# WRITTEN EXERCISE
Rewrite everything from the line containing "The width and" down to the line containing "click(x=423, y=238)", replacing "screenshot" with "screen capture" and leaving all else unchanged. Return only those lines, without the pictures.

# RECORDS FOR THIS EXERCISE
---*---

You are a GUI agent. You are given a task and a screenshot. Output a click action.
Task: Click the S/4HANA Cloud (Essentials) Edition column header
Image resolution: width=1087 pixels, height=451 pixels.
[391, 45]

---*---

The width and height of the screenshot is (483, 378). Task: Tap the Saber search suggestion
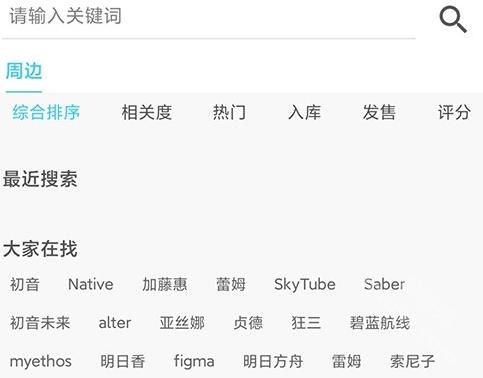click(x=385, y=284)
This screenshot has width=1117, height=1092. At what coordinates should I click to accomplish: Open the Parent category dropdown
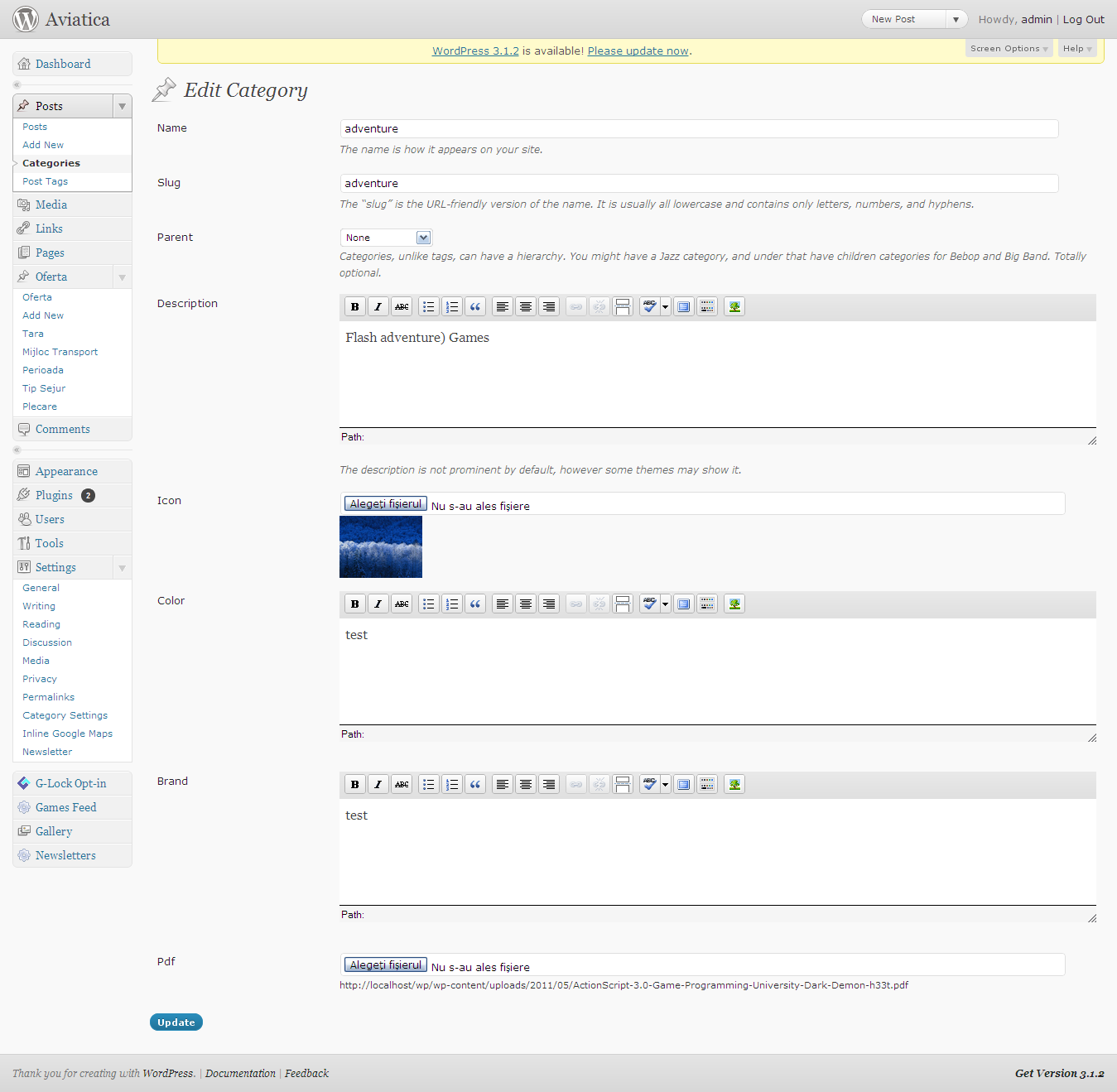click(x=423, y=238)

---*---

# EXERCISE OUTPUT
The width and height of the screen capture is (483, 378). Task: Tap the Saber search suggestion
click(x=385, y=284)
This screen capture has width=1117, height=1092. At what coordinates should I click to accomplish: Open the Parent category dropdown
click(x=423, y=238)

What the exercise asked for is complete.